M. Hanotaux s’est alors mis à écrire deux pages qu’il m’a lues et qui sont le résumé de ce que je viens de Vous écrire. Le Ministre invite M. Barrère dans les termes les plus pressants à convaincre le Conseil fédéral qu’il désire l’entente, à expliquer les motifs parlementaires pour lesquels il est obligé de demander quelques réductions de droits à l’entrée en Suisse et ajoute en particulier que ces réductions ne doivent porter que sur les points de notre tarif ayant fait l’objet de surélévations dirigées exclusivement contre la France en vue de négocier avec elle, la Suisse devant comprendre que du moment où un accord s’établit avec la France, les droits dirigés contre celle-ci doivent être atténués.
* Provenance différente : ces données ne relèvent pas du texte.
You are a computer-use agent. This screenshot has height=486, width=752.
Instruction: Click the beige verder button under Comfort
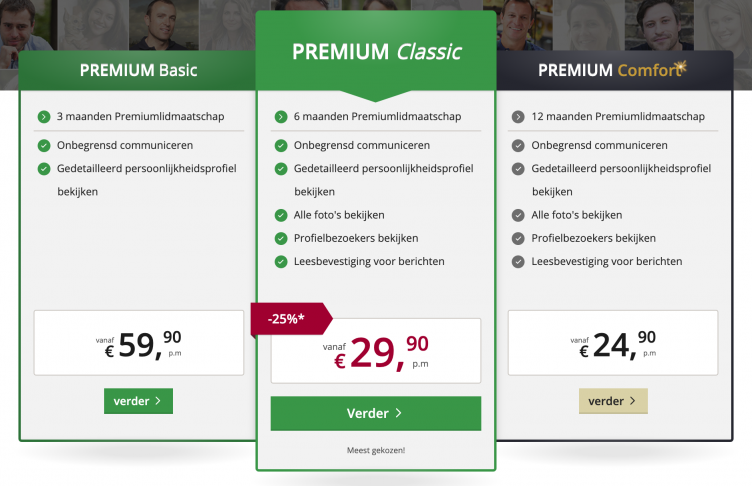pyautogui.click(x=613, y=401)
M. Hanotaux a ajouté qu’il accepterait toutes les formes, même celle d’une convention, que nous jugerions nécessaires pour pouvoir constitutionnellement aboutir au vote des quelques réductions demandées, s’il faut absolument un mot de ralliement au Conseil fédéral, au lieu de dire, «Nous n’avons rien donné du tout» il pourra dire «Ce que nous avons donné est insignifiant», car vraiment ni au point de vue fiscal, ni au point de vue protectionniste, ce que demande la France n’est important en comparaison de l’immense apaisement et de la profonde transformation que nous attendons d’un accord. [...]4
Personnellement j’ai l’impression que M. Hanotaux ne joue pas la comédie et qu’il est sincère; il est peut-être trop timoré et demande peut-être plus qu’il n’est absolument nécessaire pour aboutir, mais je pense qu’il croit sincèrement que cela est nécessaire. Si Vous relisez mon rapport sur l’entretien avec Raynal5, les forces protectionnistes sont encore énormes. Vous remarquerez qu’en donnant à Barrère pour instructions de réclamer seulement contre les positions du tarif suisse surélevé uniquement en vue de négocier avec la France, M. Hanotaux lui laisse de la marge pour discuter. Vous remarquerez aussi qu’il n’a rien dit de Gex ni de la Convention littéraire. J’ai omis de mentionner le fait que M. Hanotaux a dit en passant que d’après ses renseignements la Suisse désirait vivement l’entente et ne se plaindrait pas, parce que c’est la Suisse qui payait les droits sur les produits français ayant fait l’objet de relèvements dans un but diplomatique; je crois n’avoir omis aucun autre point de quelque importance.